[Given records — start]
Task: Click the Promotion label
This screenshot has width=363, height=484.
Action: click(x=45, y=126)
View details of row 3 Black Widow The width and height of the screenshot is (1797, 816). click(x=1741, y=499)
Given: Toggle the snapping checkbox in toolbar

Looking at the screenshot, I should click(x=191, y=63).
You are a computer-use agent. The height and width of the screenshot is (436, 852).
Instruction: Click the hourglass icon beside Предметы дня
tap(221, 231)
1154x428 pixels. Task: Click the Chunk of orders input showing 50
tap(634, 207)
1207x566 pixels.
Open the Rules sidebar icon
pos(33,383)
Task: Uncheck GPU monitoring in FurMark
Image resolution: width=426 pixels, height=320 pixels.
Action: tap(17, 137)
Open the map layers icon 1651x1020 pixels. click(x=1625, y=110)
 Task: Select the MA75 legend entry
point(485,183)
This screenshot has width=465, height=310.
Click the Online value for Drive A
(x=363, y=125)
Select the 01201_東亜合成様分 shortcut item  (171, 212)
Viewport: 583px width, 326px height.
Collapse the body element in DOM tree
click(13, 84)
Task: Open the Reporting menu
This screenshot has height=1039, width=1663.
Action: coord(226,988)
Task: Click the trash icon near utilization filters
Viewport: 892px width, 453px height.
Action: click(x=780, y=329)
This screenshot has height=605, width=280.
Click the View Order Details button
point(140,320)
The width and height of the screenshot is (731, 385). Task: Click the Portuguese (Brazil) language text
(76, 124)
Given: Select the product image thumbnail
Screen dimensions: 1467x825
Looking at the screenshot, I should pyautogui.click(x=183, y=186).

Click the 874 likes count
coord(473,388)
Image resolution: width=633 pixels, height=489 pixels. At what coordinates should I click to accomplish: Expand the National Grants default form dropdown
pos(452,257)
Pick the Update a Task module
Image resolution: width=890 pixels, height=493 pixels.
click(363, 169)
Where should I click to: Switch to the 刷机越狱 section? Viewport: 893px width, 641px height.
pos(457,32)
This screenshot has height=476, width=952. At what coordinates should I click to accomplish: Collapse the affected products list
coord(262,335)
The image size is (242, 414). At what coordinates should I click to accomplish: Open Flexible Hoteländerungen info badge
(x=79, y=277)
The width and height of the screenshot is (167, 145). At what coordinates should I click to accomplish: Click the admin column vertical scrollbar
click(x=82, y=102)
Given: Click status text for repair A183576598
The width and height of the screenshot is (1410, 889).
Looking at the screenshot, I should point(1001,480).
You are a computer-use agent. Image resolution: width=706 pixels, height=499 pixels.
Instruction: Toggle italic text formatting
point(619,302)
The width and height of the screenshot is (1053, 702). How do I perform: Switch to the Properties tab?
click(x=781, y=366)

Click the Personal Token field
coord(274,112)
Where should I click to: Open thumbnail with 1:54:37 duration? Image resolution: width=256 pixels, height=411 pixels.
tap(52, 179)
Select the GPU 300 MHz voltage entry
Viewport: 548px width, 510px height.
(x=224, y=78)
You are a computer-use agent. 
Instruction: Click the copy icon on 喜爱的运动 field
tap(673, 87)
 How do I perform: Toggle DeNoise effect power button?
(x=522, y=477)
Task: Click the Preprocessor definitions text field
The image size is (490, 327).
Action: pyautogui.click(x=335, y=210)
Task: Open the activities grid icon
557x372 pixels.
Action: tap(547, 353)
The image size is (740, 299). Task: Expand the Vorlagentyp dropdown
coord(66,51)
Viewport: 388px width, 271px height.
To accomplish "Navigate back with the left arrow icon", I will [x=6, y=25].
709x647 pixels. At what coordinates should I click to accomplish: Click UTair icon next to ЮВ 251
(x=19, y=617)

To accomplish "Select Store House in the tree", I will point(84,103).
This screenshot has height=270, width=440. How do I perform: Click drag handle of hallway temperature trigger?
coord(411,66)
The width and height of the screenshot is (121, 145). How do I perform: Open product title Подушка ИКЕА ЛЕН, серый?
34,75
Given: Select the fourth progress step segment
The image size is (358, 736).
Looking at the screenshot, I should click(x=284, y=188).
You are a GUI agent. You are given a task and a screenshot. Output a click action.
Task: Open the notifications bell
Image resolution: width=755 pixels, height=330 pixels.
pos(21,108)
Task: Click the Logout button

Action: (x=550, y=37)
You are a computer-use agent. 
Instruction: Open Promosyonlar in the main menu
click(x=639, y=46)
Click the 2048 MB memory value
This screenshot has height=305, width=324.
[Given records — finish]
> [Exercise description]:
Only a number should be given: the count of lines above that contain the word "will".

> [Task solution]:
2